Intel MPI

“Intel MPI Library is a multifabric message-passing library that implements the open-source MPICH specification. Use the library to create, maintain, and test advanced, complex applications that perform better on HPC clusters based on Intel® processors.”

Versions

You can load a specific version using one of the following:

module load impi/2019.9.304-iccifort-2020.4.304  # subset of intel 2020b EasyBuild toolchain
module load impi/2019.7.217-iccifort-2020.1.217  # subset of intel 2020a EasyBuild toolchain
module load impi/2018.5.288-iccifort-2019.5.281  # subset of intel 2019b EasyBuild toolchain
module load impi/2018.4.274-iccifort-2019.1.144-GCC-8.2.0-2.31.1  # subset of intel 2019a EasyBuild toolchain
module load impi/2018.3.222-iccifort-2018.3.222-GCC-7.3.0-2.30 # subset of intel 2018b EasyBuild toolchain

which implicitly load versions of icc, ifort (and GCC).

Warning

Multi-node jobs are (for the most part) not permitted by Slurm on Bessemer; the system has been configured this way as Bessemer, unlike Stanage, doesn’t have a very high-bandwidth, low-latency network connecting all worker nodes.

Examples

Two examples are given below, the first assessing the MPI performance and the second demonstrating the use of the Intel MPI compilers.

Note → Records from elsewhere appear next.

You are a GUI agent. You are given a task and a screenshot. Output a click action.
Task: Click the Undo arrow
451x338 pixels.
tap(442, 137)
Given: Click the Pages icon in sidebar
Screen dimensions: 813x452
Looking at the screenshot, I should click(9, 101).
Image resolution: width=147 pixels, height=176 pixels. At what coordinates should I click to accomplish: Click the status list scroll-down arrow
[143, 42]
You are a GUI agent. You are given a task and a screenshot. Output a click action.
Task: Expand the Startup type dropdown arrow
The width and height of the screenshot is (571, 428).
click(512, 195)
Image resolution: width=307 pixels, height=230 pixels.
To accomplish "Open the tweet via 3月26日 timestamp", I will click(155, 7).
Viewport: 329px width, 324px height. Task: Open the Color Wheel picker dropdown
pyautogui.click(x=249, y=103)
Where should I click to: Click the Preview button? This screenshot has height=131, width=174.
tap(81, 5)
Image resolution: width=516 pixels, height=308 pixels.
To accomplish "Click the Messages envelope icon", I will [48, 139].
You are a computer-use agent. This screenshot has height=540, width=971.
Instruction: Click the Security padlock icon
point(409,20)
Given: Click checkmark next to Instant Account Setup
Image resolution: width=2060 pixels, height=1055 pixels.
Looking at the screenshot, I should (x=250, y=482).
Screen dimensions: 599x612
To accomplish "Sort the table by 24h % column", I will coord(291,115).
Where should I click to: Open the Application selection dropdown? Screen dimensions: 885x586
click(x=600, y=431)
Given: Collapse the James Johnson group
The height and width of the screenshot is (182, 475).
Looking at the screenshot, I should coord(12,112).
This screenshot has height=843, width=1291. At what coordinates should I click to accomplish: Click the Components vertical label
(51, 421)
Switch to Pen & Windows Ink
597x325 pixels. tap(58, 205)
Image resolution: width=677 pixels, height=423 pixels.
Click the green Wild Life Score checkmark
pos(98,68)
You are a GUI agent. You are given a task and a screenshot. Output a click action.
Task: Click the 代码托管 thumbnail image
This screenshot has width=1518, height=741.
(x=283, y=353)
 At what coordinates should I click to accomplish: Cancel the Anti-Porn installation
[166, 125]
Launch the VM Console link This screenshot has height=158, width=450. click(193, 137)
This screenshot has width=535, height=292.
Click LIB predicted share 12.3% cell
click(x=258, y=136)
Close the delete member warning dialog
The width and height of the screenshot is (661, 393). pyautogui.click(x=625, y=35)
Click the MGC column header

Example: MPI Performance testing

A simple test of these modules can be performed by running the built in performance benchmark tests supplied by Intel. An example of this using 2 cores is given below:

#!/bin/bash
#SBATCH --nodes=1
#SBATCH --ntasks-per-node=2

module load impi/2018.5.288-iccifort-2019.5.281

MACHINEFILE="machinefile.$SLURM_JOB_ID"

# Show which nodes you have been allocated CPU cores on
echo -e "\nShow node core allocation:\n"

NODELIST=nodelist.$SLURM_JOB_ID
srun -l bash -c 'hostname' | sort | awk '{print $2}' > $NODELIST
cat $NODELIST


echo -e "\nBegin running application:\n"
srun --export=ALL IMB-MPI1

This will generate output of the form:

Show node core allocation:

bessemer-node006.shef.ac.uk
bessemer-node006.shef.ac.uk

Begin running application:

#------------------------------------------------------------
#    Intel (R) MPI Benchmarks 2018, MPI-1 part
#------------------------------------------------------------
# Date                  : Mon Sep 27 09:48:58 2021
# Machine               : x86_64
# System                : Linux
# Release               : 3.10.0-1160.36.2.el7.x86_64
# Version               : #1 SMP Wed Jul 21 11:57:15 UTC 2021
# MPI Version           : 3.1
# MPI Thread Environment:

This is followed by a series of test benchmark results for each of the many tests.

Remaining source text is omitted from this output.